Eighteen MIT scientists are part of the team that announced yesterday the first direct evidence for the top quark, the last of the subatomic particles believed to be the building blocks of matter.

The international team of 439 scientists is based at the Fermi National Accelerator Laboratory, home of the Tevatron accelerator where the work was conducted. The MIT group, which is composed of scientists from the Department of Physics and the Laboratory for Nuclear Science, is led by Assistant Professor Paraskevas Sphicas of physics. Professor Sphicas played a major role in developing one of the analysis approaches that form the basis for the new evidence.

This evidence "is very significant," said Lawrence Rosenson, a professor of physics and a member of the MIT group. That's because "the current model of particle physics, the so-called Standard Model, which is our best view right now of how the universe works, depends crucially on the discovery of this last quark," he said.

"Until now only five quarks had been identified," Professor Rosenson continued, but the Standard Model predicted a sixth. "So essentially since 1977 (when the fifth quark, the bottom quark, was discovered), we've been looking for this object. It has turned out to be very difficult to find."

Professor Rosenson noted that at this point the Fermi team "is still steering clear of calling this the firm discovery of the top quark; rather, we believe that we have strong, though statistically limited, evidence for its existence. More data will be obtained within the next year or so, which we hope will confirm the existence of this quark."

In discussing MIT contributions to the work, Professor Rosenson said that Professor Sphicas "played a pioneering role in developing one of the analysis approaches that form the basis for this current new evidence."

Members of the MIT team in addition to Professors Sphicas and Rosenson are: Institute Professor and Nobel laureate Jerome Friedman, Research Scientist Gerry Bauer, Postdoc Jose Benlloch, Postdoc Robert Mattingly, Principal Research Scientist Konstanty Sumorok, Research Scientist Stephen Tether, and Steven Pavlon, sponsored research technical staff. All are in the Laboratory for Nuclear Science; the faculty members are also in the Department of Physics.
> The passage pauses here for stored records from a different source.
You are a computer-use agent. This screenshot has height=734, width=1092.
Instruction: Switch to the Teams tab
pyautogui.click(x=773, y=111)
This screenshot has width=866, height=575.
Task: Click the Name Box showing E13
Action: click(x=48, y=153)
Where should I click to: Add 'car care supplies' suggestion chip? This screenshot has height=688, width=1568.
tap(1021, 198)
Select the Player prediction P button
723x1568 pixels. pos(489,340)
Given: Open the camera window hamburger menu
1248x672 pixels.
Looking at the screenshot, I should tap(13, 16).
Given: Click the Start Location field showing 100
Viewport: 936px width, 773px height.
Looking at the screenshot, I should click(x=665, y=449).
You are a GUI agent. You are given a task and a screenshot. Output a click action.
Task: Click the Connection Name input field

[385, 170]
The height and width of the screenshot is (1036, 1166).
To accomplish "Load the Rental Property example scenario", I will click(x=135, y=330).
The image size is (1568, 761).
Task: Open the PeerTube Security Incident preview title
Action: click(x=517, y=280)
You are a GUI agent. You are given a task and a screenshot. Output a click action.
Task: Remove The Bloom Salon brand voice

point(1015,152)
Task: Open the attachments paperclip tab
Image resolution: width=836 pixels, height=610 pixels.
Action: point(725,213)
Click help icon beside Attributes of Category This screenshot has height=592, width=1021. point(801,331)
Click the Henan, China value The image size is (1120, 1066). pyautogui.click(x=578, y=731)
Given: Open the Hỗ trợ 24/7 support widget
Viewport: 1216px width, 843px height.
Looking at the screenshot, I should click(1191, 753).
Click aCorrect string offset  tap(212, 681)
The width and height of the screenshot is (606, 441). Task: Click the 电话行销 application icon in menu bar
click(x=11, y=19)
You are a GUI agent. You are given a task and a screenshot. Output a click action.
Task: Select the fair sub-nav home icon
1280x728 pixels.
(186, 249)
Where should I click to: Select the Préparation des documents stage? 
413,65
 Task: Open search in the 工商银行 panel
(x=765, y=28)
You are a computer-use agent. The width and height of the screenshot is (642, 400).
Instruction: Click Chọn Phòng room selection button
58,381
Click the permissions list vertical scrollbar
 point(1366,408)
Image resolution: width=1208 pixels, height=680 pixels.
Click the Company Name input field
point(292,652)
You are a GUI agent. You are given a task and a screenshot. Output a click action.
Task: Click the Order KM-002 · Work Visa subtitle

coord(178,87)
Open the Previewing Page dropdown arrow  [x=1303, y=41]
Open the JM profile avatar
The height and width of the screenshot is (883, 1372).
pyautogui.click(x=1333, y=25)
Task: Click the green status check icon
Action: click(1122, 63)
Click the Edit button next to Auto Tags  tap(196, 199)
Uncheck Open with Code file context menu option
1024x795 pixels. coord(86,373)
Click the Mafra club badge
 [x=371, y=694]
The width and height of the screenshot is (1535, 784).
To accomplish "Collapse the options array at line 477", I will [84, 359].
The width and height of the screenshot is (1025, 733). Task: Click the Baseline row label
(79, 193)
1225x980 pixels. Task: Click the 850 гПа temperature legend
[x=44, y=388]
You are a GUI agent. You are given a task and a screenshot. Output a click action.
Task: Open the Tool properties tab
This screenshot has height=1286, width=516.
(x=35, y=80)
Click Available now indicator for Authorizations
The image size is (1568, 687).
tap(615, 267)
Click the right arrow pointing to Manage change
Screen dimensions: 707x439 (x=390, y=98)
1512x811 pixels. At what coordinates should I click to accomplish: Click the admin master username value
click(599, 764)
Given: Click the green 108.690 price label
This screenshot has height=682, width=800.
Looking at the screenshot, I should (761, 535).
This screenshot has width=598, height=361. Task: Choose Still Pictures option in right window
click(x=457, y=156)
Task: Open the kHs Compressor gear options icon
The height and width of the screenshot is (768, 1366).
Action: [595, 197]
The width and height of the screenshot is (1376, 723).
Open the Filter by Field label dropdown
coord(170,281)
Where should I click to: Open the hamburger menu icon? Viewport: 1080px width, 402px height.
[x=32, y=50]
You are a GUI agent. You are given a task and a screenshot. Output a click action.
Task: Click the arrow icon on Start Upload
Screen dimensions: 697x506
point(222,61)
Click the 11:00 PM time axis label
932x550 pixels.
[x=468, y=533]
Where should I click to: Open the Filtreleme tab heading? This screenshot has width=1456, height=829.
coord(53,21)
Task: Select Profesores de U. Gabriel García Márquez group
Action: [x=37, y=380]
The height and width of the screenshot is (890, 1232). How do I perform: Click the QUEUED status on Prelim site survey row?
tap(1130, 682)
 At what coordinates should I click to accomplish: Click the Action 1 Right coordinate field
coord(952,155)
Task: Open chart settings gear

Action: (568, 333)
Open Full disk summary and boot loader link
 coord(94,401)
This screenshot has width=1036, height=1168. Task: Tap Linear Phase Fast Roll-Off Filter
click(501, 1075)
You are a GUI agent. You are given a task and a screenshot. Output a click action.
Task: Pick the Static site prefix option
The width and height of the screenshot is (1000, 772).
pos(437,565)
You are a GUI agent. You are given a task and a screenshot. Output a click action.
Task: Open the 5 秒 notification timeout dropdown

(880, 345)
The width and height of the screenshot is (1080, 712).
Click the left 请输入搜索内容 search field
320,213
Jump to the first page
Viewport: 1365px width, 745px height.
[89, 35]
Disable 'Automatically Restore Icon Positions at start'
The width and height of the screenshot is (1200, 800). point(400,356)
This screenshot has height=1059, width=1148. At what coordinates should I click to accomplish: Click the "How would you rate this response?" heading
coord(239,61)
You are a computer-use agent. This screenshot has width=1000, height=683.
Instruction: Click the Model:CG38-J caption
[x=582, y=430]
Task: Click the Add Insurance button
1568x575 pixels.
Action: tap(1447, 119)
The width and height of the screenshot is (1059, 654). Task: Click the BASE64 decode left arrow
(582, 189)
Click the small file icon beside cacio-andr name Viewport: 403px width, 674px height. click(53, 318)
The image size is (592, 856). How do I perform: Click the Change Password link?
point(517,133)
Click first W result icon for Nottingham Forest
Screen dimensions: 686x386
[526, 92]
The following physics graduate students are also on the team. At MIT are Paul Ngan, Vincenzo Lia, Dejan Vucinic, and Tushar Shah; at Fermi Lab are Wasiq Bokhari, Troy Daniels, Ken Kelley and Petar Maksimovic. In addition, team member Baber Farhat received the PhD in physics from MIT this January.

The 440-member Fermilab team that made the announcement, formally known as the Collider Detector at Fermilab collaboration (or CDF), submitted a research paper on their findings last Friday to the journal The Physical Review. Fermilab is a Department of Energy National Laboratory.


A version of this article appeared in the April 27, 1994 issue of MIT Tech Talk (Volume 38, Number 30).